======== LISTED RECORDS
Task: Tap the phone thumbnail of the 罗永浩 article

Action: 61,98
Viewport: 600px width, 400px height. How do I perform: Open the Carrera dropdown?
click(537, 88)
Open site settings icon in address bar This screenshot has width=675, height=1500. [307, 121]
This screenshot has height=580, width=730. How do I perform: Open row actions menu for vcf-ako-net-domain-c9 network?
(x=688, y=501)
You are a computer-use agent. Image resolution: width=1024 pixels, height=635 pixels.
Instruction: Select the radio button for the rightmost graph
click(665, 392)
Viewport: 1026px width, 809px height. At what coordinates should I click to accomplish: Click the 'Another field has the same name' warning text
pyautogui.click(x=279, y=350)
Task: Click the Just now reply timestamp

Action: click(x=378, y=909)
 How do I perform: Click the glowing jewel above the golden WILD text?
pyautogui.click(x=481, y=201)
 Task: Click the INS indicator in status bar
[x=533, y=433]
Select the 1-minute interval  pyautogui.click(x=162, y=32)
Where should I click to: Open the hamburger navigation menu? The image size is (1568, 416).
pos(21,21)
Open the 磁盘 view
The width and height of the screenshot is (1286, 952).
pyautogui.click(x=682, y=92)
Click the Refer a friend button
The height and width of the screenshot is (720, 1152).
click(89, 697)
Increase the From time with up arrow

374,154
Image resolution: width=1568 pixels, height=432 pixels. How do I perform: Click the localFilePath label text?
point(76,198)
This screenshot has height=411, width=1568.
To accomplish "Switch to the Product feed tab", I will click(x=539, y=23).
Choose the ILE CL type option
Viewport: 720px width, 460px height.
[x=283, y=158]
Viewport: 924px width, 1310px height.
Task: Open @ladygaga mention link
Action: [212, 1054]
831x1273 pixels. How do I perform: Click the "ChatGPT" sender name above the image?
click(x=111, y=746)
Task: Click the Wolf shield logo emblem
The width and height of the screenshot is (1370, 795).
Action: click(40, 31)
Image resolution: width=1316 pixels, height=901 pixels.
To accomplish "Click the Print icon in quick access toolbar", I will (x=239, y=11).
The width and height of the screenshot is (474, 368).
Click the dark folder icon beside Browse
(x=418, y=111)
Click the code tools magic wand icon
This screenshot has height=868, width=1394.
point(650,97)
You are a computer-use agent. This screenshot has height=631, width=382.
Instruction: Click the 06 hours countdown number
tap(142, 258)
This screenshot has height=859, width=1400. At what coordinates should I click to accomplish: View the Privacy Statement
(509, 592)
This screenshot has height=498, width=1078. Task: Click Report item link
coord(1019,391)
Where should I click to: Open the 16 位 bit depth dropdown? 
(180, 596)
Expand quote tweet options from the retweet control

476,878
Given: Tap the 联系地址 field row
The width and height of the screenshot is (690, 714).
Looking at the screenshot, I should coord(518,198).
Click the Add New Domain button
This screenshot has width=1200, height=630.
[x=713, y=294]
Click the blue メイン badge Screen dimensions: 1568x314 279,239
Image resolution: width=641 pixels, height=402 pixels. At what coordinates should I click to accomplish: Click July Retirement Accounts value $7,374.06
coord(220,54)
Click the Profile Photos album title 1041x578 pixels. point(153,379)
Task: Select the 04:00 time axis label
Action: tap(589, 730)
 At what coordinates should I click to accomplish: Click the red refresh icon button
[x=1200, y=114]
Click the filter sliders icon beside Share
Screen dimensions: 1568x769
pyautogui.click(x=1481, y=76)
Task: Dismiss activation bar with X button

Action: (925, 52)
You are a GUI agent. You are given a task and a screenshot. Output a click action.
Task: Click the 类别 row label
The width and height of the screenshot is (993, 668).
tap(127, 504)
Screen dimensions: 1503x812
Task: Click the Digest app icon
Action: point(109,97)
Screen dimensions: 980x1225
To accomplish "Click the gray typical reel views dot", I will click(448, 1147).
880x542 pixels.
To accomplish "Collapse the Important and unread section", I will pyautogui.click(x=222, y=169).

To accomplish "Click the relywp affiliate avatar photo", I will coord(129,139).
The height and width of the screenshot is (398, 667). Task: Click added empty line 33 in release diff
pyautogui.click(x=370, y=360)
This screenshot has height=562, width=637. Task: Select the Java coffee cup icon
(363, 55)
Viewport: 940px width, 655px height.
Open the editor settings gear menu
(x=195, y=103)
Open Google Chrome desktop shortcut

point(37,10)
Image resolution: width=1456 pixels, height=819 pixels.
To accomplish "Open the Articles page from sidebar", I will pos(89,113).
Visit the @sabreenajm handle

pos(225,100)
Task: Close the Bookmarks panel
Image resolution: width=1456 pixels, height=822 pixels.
================
= EXERCISE OBJECTIVE =
Copy out the lines above verbatim, from the line containing "Screen dimensions: 980x1225" up to and including the last line.

= THE REPLY =
Screen dimensions: 980x1225
To accomplish "Click the gray typical reel views dot", I will click(448, 1147).
880x542 pixels.
To accomplish "Collapse the Important and unread section", I will pyautogui.click(x=222, y=169).

To accomplish "Click the relywp affiliate avatar photo", I will coord(129,139).
The height and width of the screenshot is (398, 667). Task: Click added empty line 33 in release diff
pyautogui.click(x=370, y=360)
This screenshot has height=562, width=637. Task: Select the Java coffee cup icon
(363, 55)
Viewport: 940px width, 655px height.
Open the editor settings gear menu
(x=195, y=103)
Open Google Chrome desktop shortcut

point(37,10)
Image resolution: width=1456 pixels, height=819 pixels.
To accomplish "Open the Articles page from sidebar", I will pos(89,113).
Visit the @sabreenajm handle

pos(225,100)
Task: Close the Bookmarks panel
Image resolution: width=1456 pixels, height=822 pixels.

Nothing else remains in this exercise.